The Defence Department’s central point of opposition to the Bill is not challenged by the Committee. Defence asserts that disclosure of classified or sensitive intelligence may compromise an operation and the safety of Australian or allied forces. The Committee casually accepts the Defence view that it would be necessary to limit the amount of sensitive material available to support parliamentary decision-making. This would diminish the parliament’s ability to make an informed decision. The Committee was obliged to thoroughly investigate the validity of this assertion together with Defence’s intent to withhold information which underpins that view. The Committee hasn’t done so and instead repeats the mythology that captured and undermined the 2016 reform effort.

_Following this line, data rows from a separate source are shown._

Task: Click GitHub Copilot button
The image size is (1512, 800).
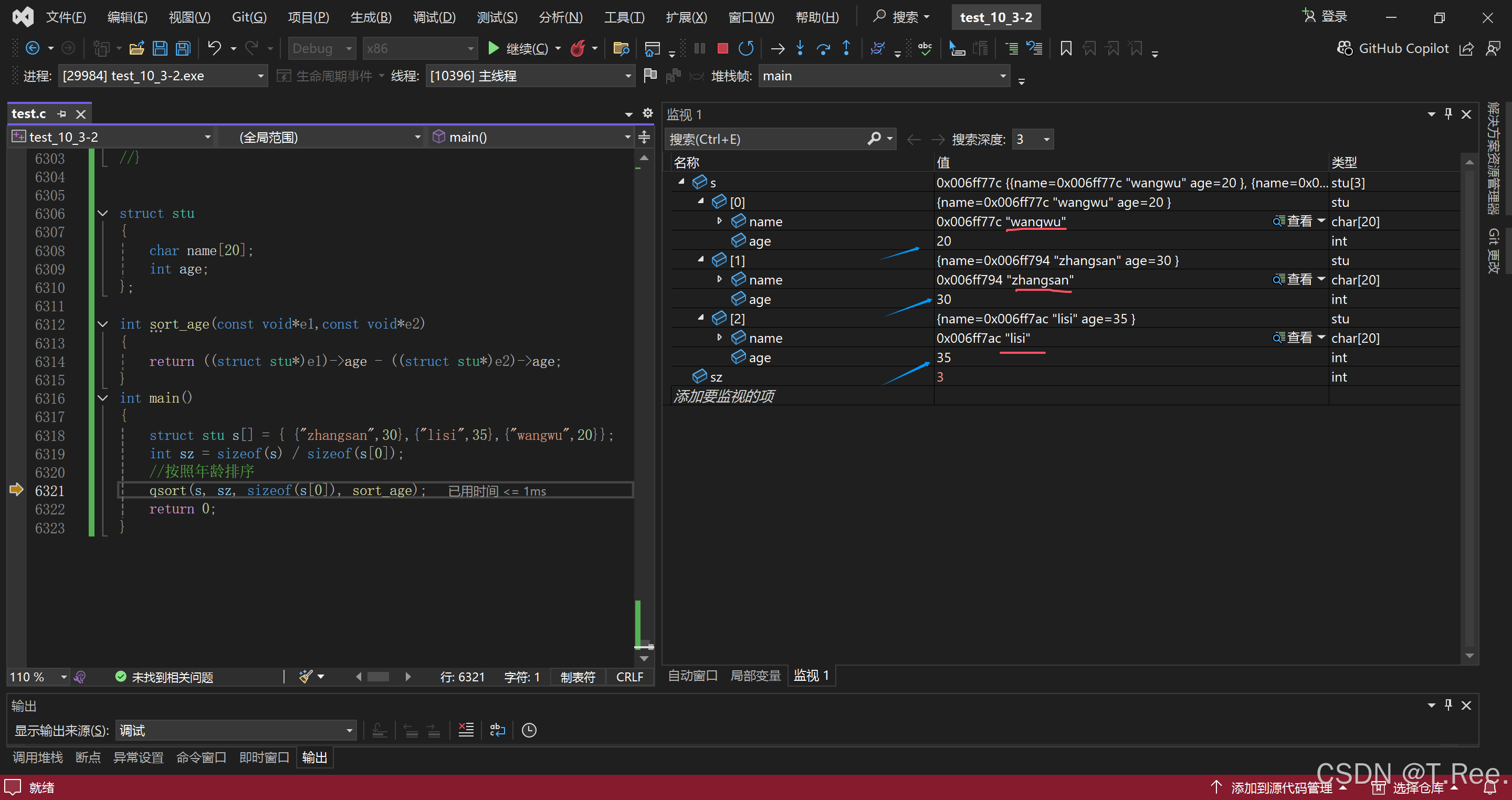Action: click(x=1393, y=49)
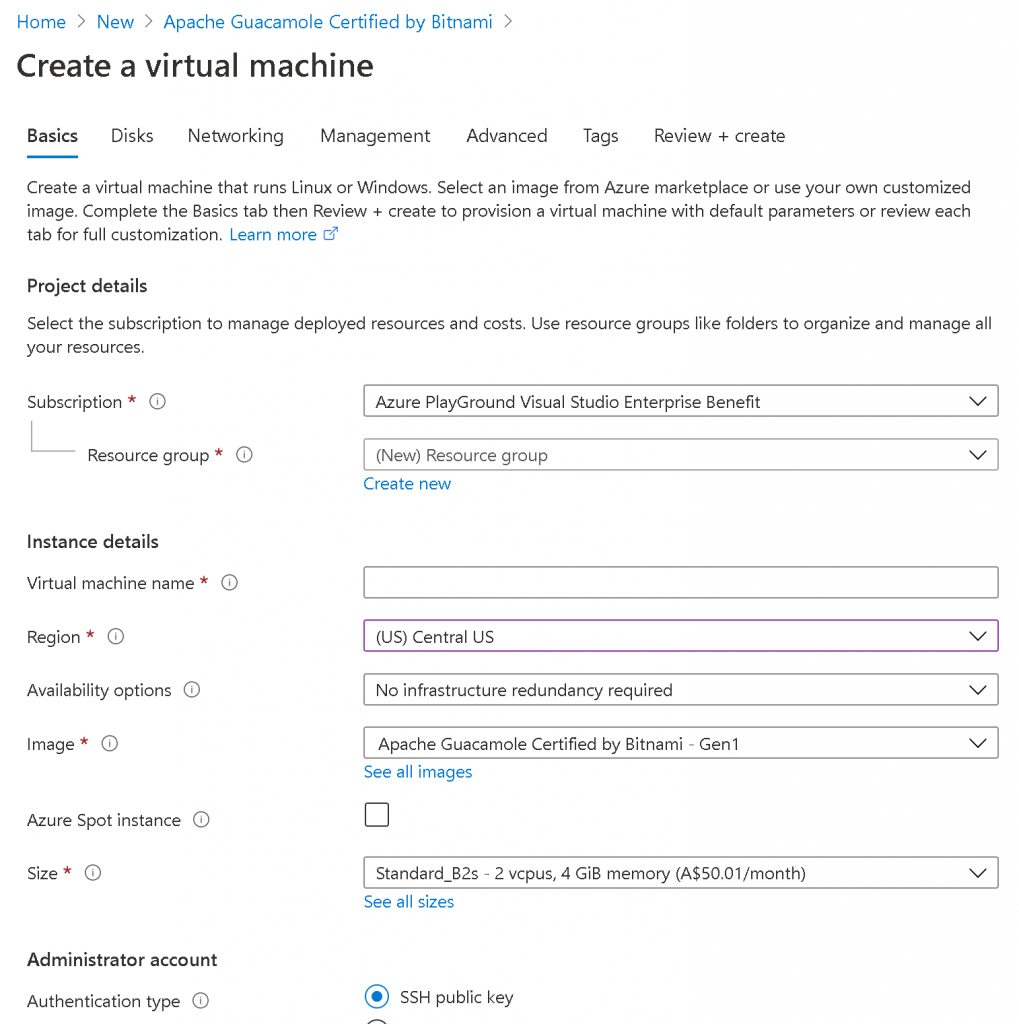Viewport: 1019px width, 1024px height.
Task: Click info icon next to Azure Spot instance
Action: (x=201, y=820)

The fact is that Parliament can and should always make informed decisions. In this sense, decisions to use lethal force against another country is no different. In our submission, AWPR argues that a resolution of such matters by an informed parliament is imperative.
In matters of national security, the intelligence agencies and military planners dominate the policy discourse. Notwithstanding that, there is a highly developed process throughout government for sanitising and redacting information to safeguard the lives of informants, intelligence sources and tasked personnel. Safeguarding classified information and access to it is routine practice in government.
Under the Five-Eyes Intelligence sharing Agreement, partners are obliged to protect classified information to the level set by the originating agency. The vast bulk of Five-Eyes material is originated by US government agency sources, and this predictably influences the extent of Australia’s independence in assessing security risks and threats.
Too much of Australia’s intelligence apparatus relies on threat assessment content originated by its Five-Eyes partners instead of our own independent sovereign threat assessments. These lazy and often hastily assembled products can corrupt our national security planning. Intelligence which claimed that Saddam Hussein had weapons of mass destruction was false, and our reliance on it was misplaced. Relying unquestioningly on such information risks further strategic and operational failures.
The Senate Committee was obliged to probe matters of access to classified intelligence in every detail to ensure it reported factually, openly and thoroughly without bias and reliance on untested beliefs, invalid assumptions and misconstrued understandings. As the Report reveals, it did not do so.
So, where to from here? The Senate should return the Report to the Committee for a fuller consideration of the core issue of intelligence. The Committee should advise Senator Steele-John about technical aspects in which the Bill can be improved. Failing that, the parliamentary Opposition should challenge the Committee’s conclusions and recommendations for their failure to examine the core issue resulting in an invalid rejection of the Steele-John Bill.